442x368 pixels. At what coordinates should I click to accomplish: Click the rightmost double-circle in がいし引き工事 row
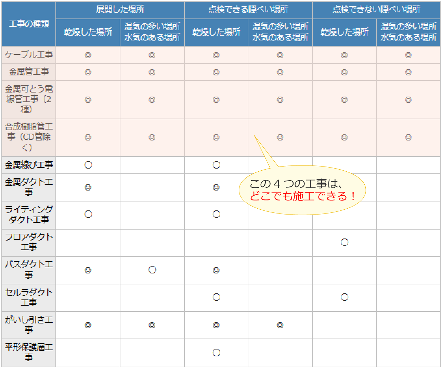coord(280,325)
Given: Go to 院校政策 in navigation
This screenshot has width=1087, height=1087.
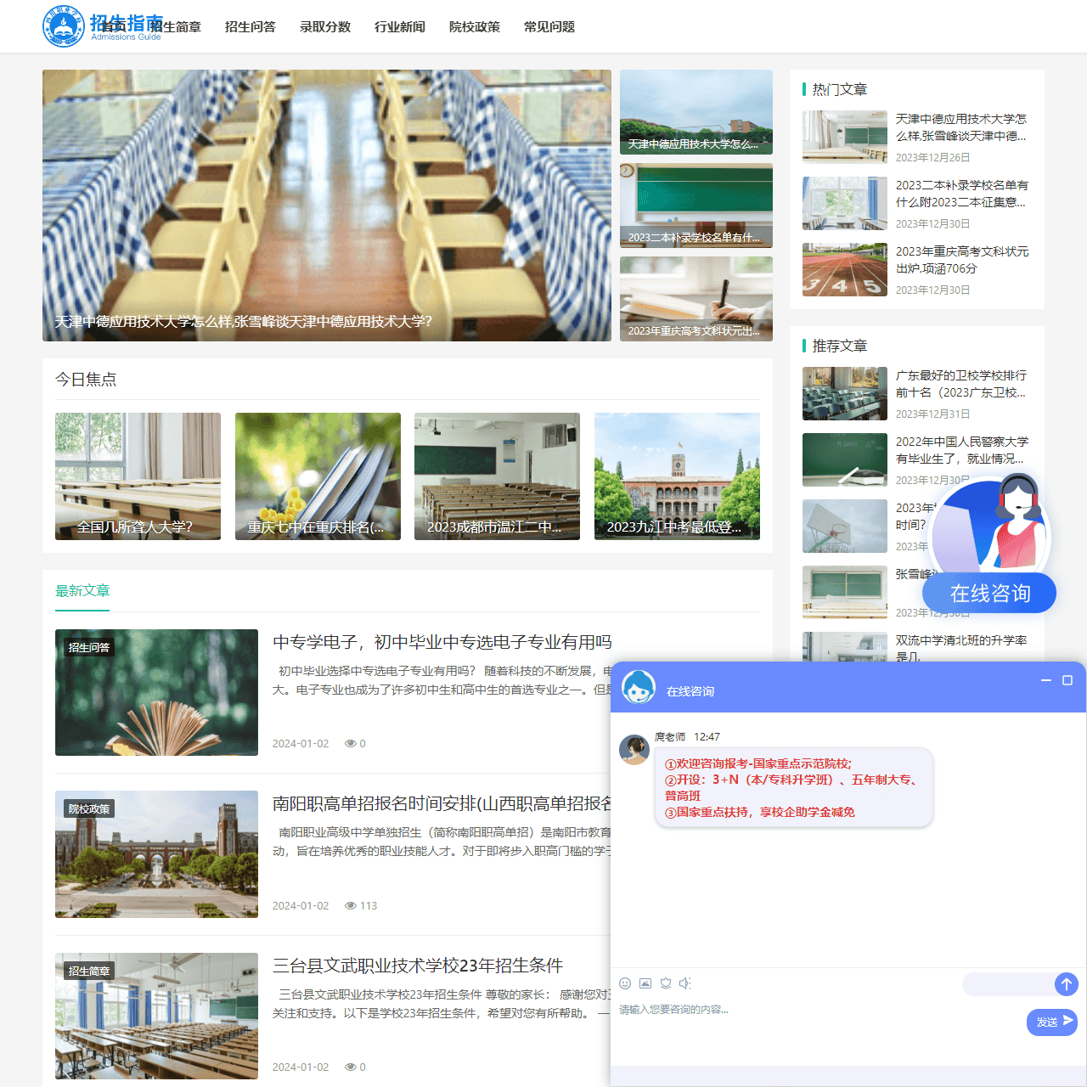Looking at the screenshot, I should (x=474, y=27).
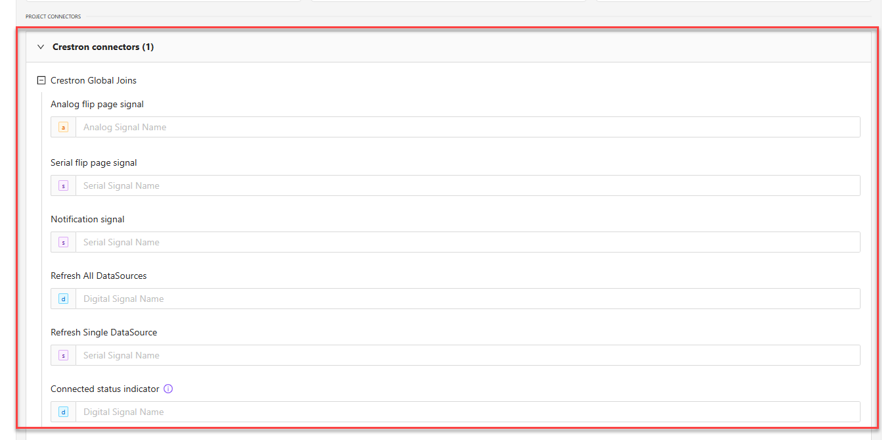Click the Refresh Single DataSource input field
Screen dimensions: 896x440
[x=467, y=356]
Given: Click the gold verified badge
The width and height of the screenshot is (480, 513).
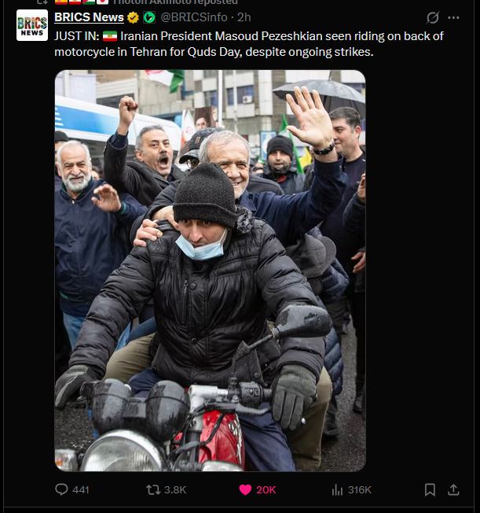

--*--

◆ Task to complete
Wording must stay exact. Give again the lines from the line with "This screenshot has width=1087, height=1087." through the last line of the listing, both ends included, without pictures.

◆ Finished task
This screenshot has width=1087, height=1087.
Looking at the screenshot, I should (x=474, y=27).
Click the Refresh Single DataSource input field
Screen dimensions: 896x440
[x=467, y=356]
Given: Click the gold verified badge
The width and height of the screenshot is (480, 513).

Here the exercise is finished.